YOUR ASSIGNMENT:
Return nothing but the lines from the one containing "Image resolution: width=1200" through the end of the records below, exactly as they stand and without pictures.
(RECORDS FOR THE EXERCISE Opens)
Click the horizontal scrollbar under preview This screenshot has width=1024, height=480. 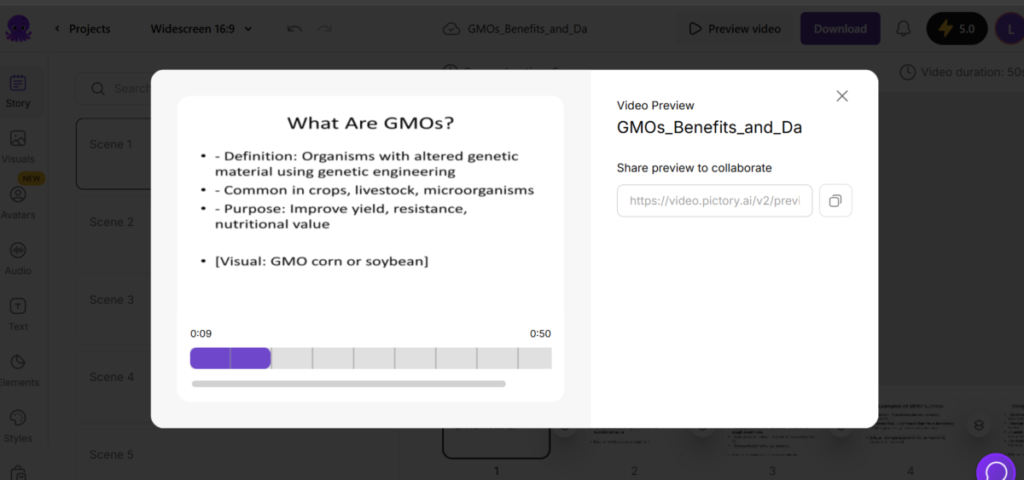coord(348,383)
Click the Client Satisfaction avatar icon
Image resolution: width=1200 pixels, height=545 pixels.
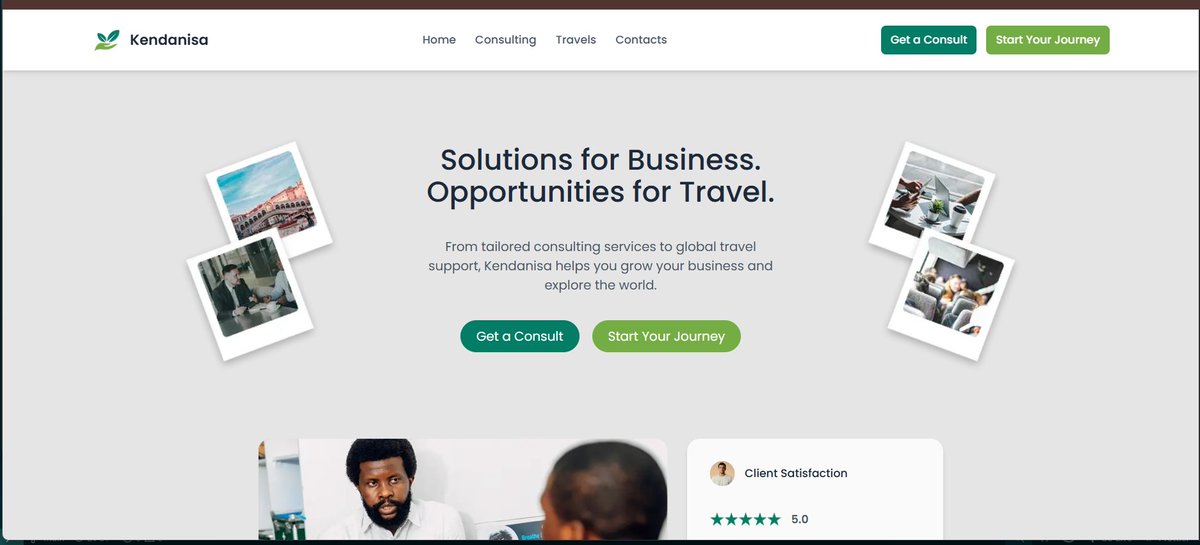(x=722, y=473)
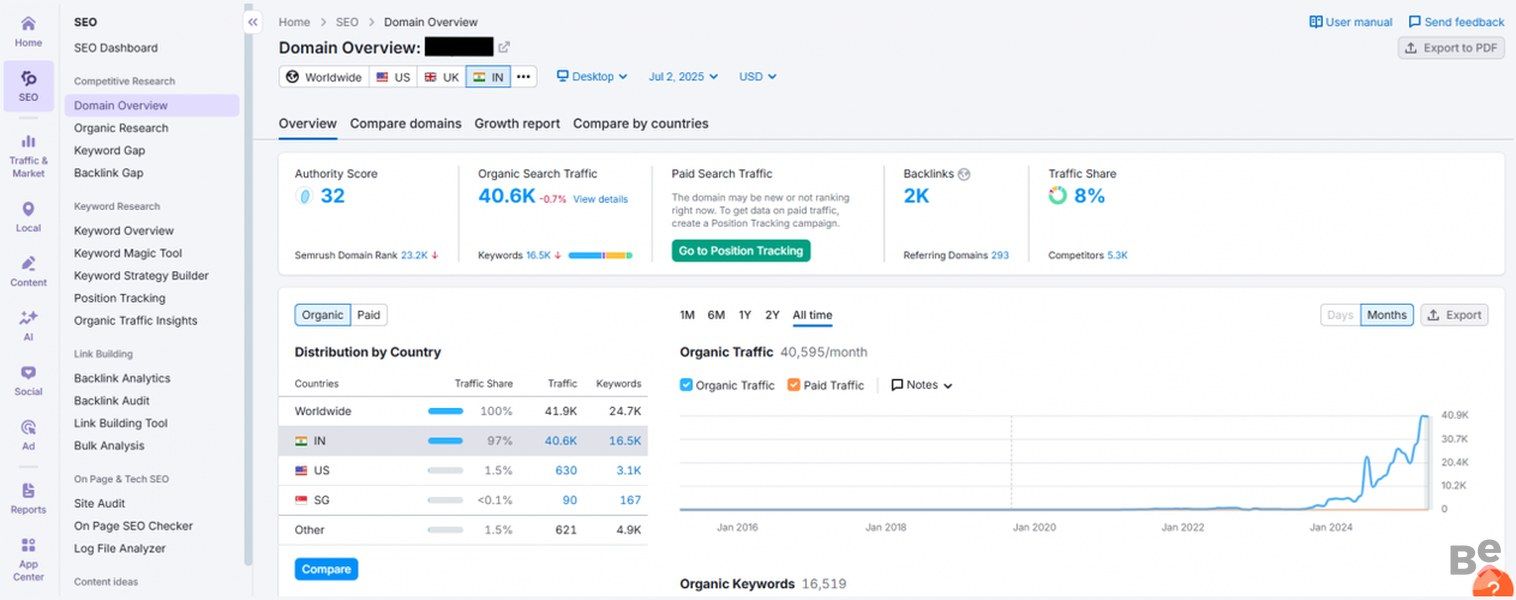
Task: Open the App Center icon
Action: (28, 547)
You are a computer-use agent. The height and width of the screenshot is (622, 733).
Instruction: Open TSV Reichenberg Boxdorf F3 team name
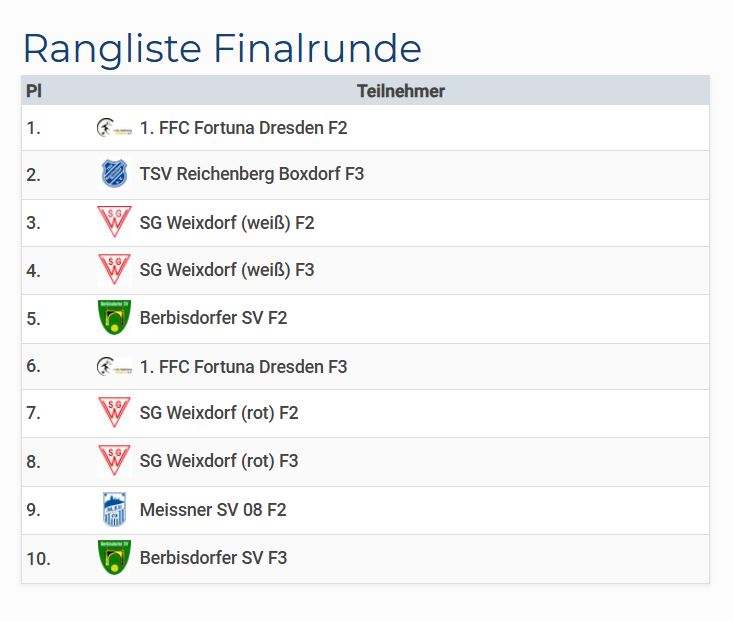252,174
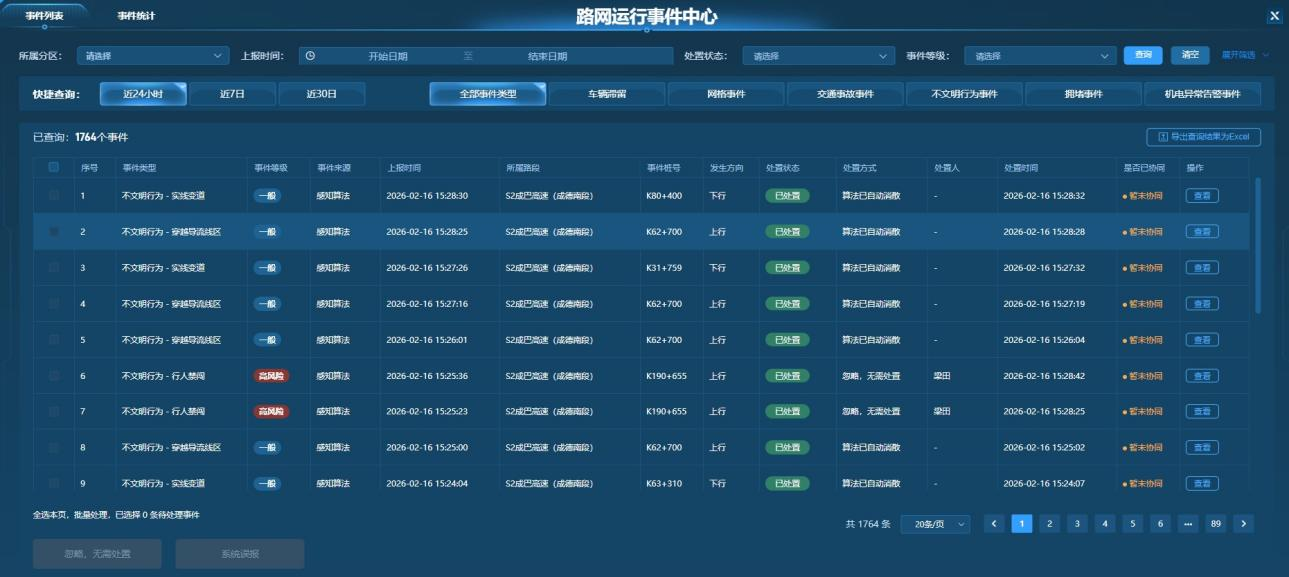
(RECORDS FOR THE EXERCISE Closes)
REPLY:
Image resolution: width=1200 pixels, height=545 pixels.
(x=722, y=473)
Task: Open the App Center icon
Action: (28, 547)
You are a computer-use agent. The height and width of the screenshot is (622, 733).
Instruction: Open TSV Reichenberg Boxdorf F3 team name
252,174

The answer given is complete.